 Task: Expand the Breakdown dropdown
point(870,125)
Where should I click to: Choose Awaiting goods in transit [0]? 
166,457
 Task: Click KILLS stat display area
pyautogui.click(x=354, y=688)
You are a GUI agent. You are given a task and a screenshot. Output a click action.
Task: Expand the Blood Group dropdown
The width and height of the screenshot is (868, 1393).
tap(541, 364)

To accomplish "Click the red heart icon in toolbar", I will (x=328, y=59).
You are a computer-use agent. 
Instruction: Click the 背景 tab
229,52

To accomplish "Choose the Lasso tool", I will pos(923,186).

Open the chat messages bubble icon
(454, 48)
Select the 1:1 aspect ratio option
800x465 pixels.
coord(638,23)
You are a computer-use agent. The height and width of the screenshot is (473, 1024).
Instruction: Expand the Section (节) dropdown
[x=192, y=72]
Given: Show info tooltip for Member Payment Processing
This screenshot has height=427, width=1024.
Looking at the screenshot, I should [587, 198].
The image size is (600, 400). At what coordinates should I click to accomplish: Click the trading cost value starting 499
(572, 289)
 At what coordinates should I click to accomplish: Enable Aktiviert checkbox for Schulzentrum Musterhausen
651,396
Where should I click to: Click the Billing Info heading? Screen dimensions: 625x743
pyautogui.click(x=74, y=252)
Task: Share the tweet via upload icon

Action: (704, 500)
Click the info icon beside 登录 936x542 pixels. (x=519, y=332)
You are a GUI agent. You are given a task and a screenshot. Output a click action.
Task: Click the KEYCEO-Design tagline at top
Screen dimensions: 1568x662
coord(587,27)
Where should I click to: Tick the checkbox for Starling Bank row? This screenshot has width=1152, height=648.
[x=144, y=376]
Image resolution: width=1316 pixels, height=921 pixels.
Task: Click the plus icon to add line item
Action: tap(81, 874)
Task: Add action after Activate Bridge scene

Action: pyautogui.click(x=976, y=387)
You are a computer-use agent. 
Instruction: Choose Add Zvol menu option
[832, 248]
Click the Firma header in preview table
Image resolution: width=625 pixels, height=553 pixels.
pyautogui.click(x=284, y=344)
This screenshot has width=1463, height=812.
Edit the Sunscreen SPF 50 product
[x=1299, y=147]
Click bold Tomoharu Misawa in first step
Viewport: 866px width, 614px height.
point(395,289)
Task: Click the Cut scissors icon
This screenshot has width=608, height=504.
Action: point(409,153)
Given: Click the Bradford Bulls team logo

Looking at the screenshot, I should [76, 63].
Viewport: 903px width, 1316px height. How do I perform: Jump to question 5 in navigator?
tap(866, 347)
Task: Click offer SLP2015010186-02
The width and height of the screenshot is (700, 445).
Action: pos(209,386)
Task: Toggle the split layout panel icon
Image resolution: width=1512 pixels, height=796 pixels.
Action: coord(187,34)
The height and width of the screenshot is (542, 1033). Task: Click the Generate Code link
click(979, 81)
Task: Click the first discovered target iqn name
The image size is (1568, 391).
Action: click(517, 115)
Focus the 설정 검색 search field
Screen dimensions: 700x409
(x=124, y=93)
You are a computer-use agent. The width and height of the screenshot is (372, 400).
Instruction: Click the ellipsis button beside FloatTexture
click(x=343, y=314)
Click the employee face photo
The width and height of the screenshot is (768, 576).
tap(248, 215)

──────────────────────────────

PROBLEM: Each line above is to be reproduced exactly.

ANSWER FOR THIS EXERCISE:
 Task: Expand the Breakdown dropdown
point(870,125)
Where should I click to: Choose Awaiting goods in transit [0]? 
166,457
 Task: Click KILLS stat display area
pyautogui.click(x=354, y=688)
You are a GUI agent. You are given a task and a screenshot. Output a click action.
Task: Expand the Blood Group dropdown
The width and height of the screenshot is (868, 1393).
tap(541, 364)

To accomplish "Click the red heart icon in toolbar", I will (x=328, y=59).
You are a computer-use agent. 
Instruction: Click the 背景 tab
229,52

To accomplish "Choose the Lasso tool", I will pos(923,186).

Open the chat messages bubble icon
(454, 48)
Select the 1:1 aspect ratio option
800x465 pixels.
coord(638,23)
You are a computer-use agent. The height and width of the screenshot is (473, 1024).
Instruction: Expand the Section (节) dropdown
[x=192, y=72]
Given: Show info tooltip for Member Payment Processing
This screenshot has height=427, width=1024.
Looking at the screenshot, I should [587, 198].
The image size is (600, 400). At what coordinates should I click to accomplish: Click the trading cost value starting 499
(572, 289)
 At what coordinates should I click to accomplish: Enable Aktiviert checkbox for Schulzentrum Musterhausen
651,396
Where should I click to: Click the Billing Info heading? Screen dimensions: 625x743
pyautogui.click(x=74, y=252)
Task: Share the tweet via upload icon

Action: (704, 500)
Click the info icon beside 登录 936x542 pixels. (x=519, y=332)
You are a GUI agent. You are given a task and a screenshot. Output a click action.
Task: Click the KEYCEO-Design tagline at top
Screen dimensions: 1568x662
coord(587,27)
Where should I click to: Tick the checkbox for Starling Bank row? This screenshot has width=1152, height=648.
[x=144, y=376]
Image resolution: width=1316 pixels, height=921 pixels.
Task: Click the plus icon to add line item
Action: tap(81, 874)
Task: Add action after Activate Bridge scene

Action: pyautogui.click(x=976, y=387)
You are a computer-use agent. 
Instruction: Choose Add Zvol menu option
[832, 248]
Click the Firma header in preview table
Image resolution: width=625 pixels, height=553 pixels.
pyautogui.click(x=284, y=344)
This screenshot has width=1463, height=812.
Edit the Sunscreen SPF 50 product
[x=1299, y=147]
Click bold Tomoharu Misawa in first step
Viewport: 866px width, 614px height.
point(395,289)
Task: Click the Cut scissors icon
This screenshot has width=608, height=504.
Action: point(409,153)
Given: Click the Bradford Bulls team logo

Looking at the screenshot, I should [76, 63].
Viewport: 903px width, 1316px height. How do I perform: Jump to question 5 in navigator?
tap(866, 347)
Task: Click offer SLP2015010186-02
The width and height of the screenshot is (700, 445).
Action: pos(209,386)
Task: Toggle the split layout panel icon
Image resolution: width=1512 pixels, height=796 pixels.
Action: coord(187,34)
The height and width of the screenshot is (542, 1033). Task: Click the Generate Code link
click(979, 81)
Task: Click the first discovered target iqn name
The image size is (1568, 391).
Action: click(517, 115)
Focus the 설정 검색 search field
Screen dimensions: 700x409
(x=124, y=93)
You are a computer-use agent. The width and height of the screenshot is (372, 400).
Instruction: Click the ellipsis button beside FloatTexture
click(x=343, y=314)
Click the employee face photo
The width and height of the screenshot is (768, 576).
tap(248, 215)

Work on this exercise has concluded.